Responsibilities:
• Technical Leadership: Ability to recommend and advocate for MLOps design patterns, best practices, and tooling in an enterprise setting. Ability to lead the implementation of the same.
• Technical Debt Resolution: Address and resolve technical debt in current ML projects in production and incorporate best MLOps practices.
• Model Deployment: Deploy machine learning models and enhance automation in the deployment process.
• Automation and Checks: Implement and manage automation pipeline, set up necessary tests for continuous integration and deployment.
• Monitoring and Maintenance: Monitor data drift, model performance and other metrics in production and work with Data Scientists to retrain models and set up retraining pipelines.
• Security & Compliance: Ensure that ML systems comply with security standards and best practices in a cloud environment.
• Collaboration: Work closely with:
o Data Engineers and data modellers to understand the data pipelines and data models.
o Data scientists to understand experimental ML models and ensure that models are integrated and operationalized effectively.
o Software engineers/IT to deploy infrastructure.
Required Skillset:
• 7-10 years of overall experience in software engineering, data engineering, or MLOps preferably with enterprise-level, complex matrix organizations.

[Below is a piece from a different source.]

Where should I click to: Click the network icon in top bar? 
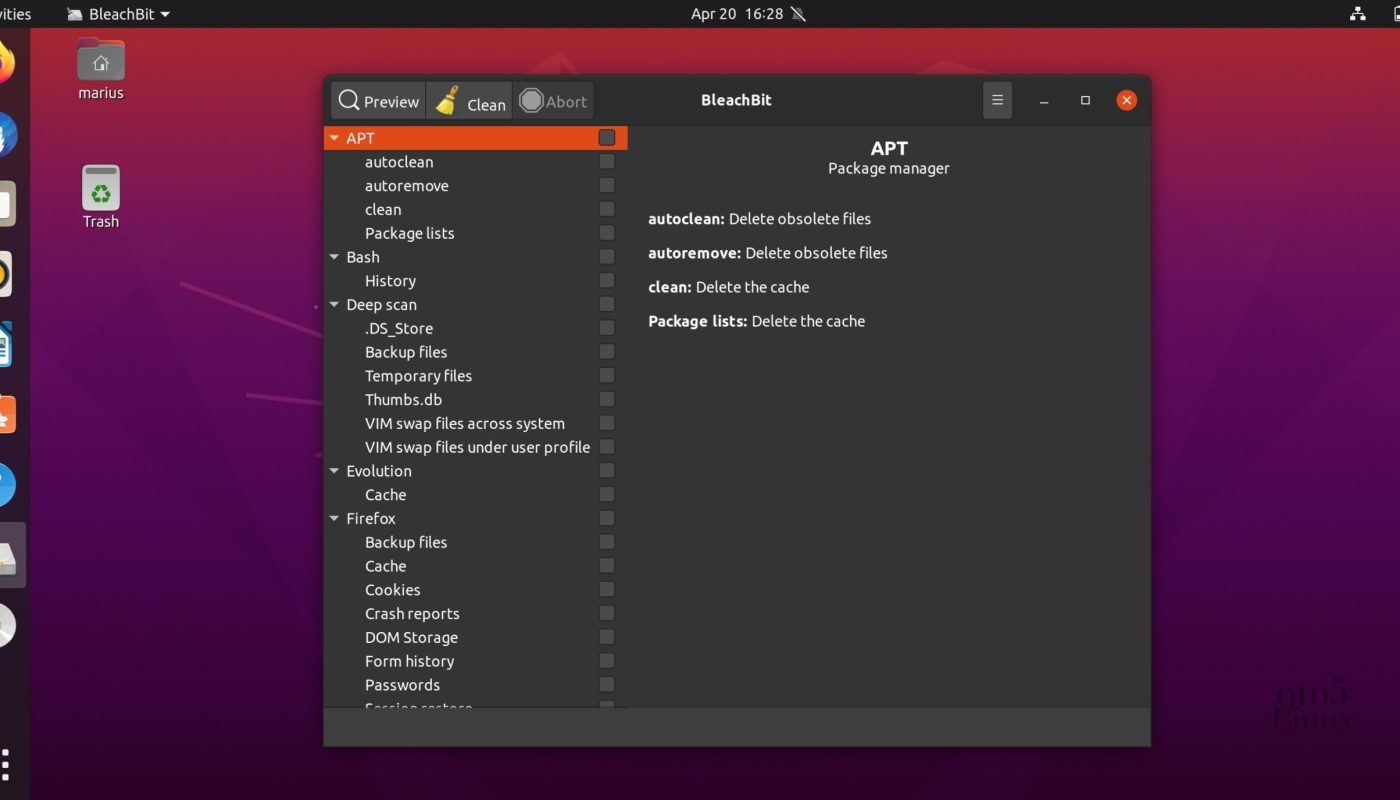(1357, 14)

• Experience in setting up MLOps pipelines, systems and processes from scratch.
• Proven experience with AWS (Athena, Glue, ECS, EKS, VPC, etc.) and AWS SageMaker specifically for deploying machine learning models, enhancing automation and implementing necessary checks for continuous improvements.

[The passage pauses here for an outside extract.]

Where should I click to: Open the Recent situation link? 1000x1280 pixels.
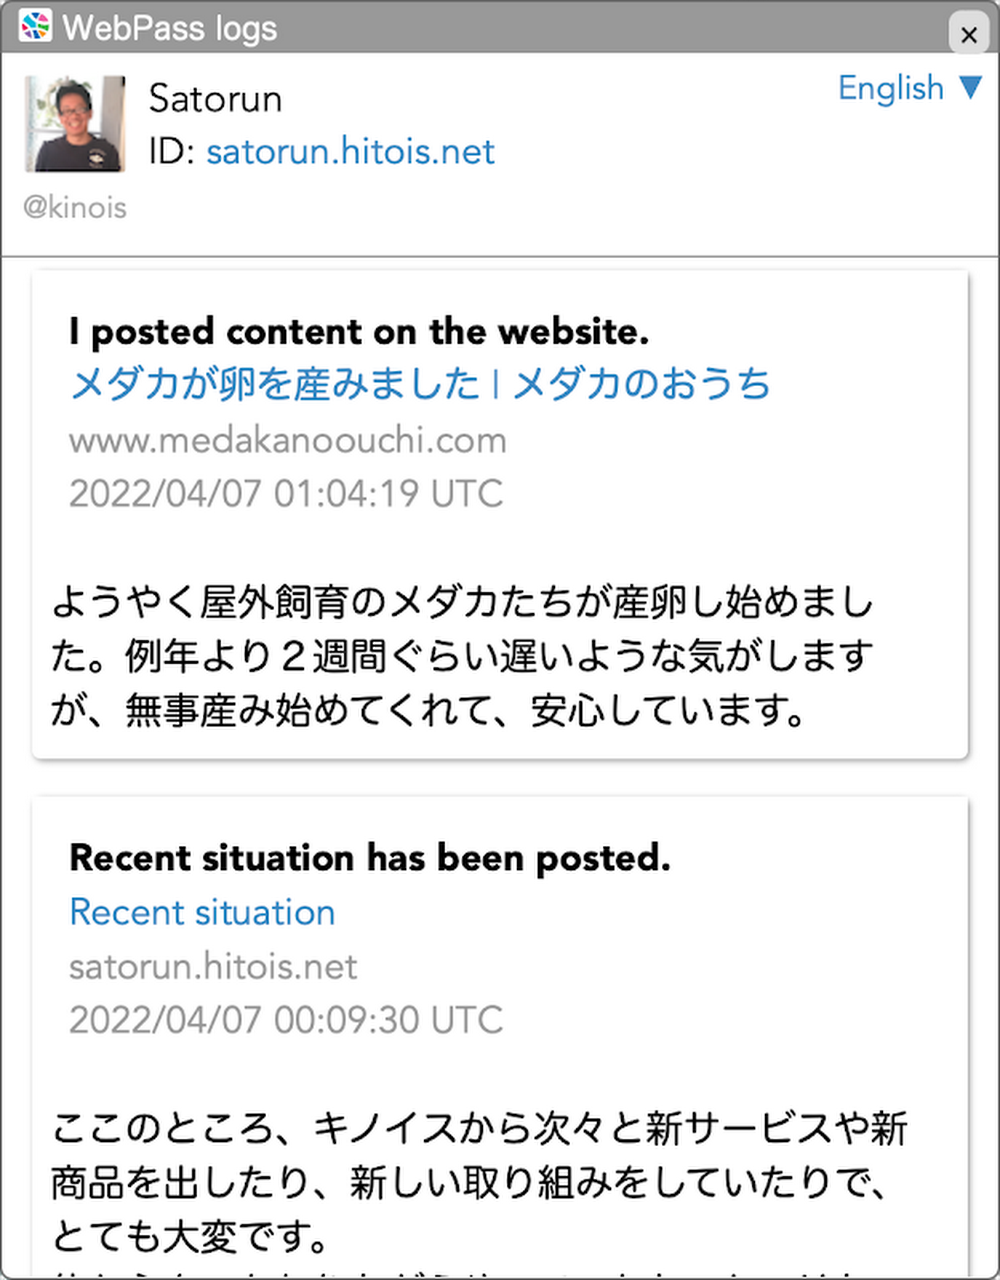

• Develop and manage CI/CD pipelines (Azure Pipelines preferred) to automate model deployment, testing, and integration processes.
• Orchestration and monitoring of data pipelines and ML workflows, ensuring timely execution and monitoring (Apache Airflow preferred).
• Strong experience with Python and Bash for automating ML workflows, SQL and Pyspark for feature engineering.
• Familiarity with IaC tools such as Terraform or AWS CloudFormation for managing cloud infrastructure.
• Knowledge of security practices and compliance requirements for managing data and models in the cloud.
• Knowledge of Data Science/Machine Learning lifecycle and frameworks such as scikit-learn, Pytorch, Tensorflow.
Good to Have:
• Experience with Azure Synapse and Azure ML Studio
• Experience with Databricks
• Experience with dbt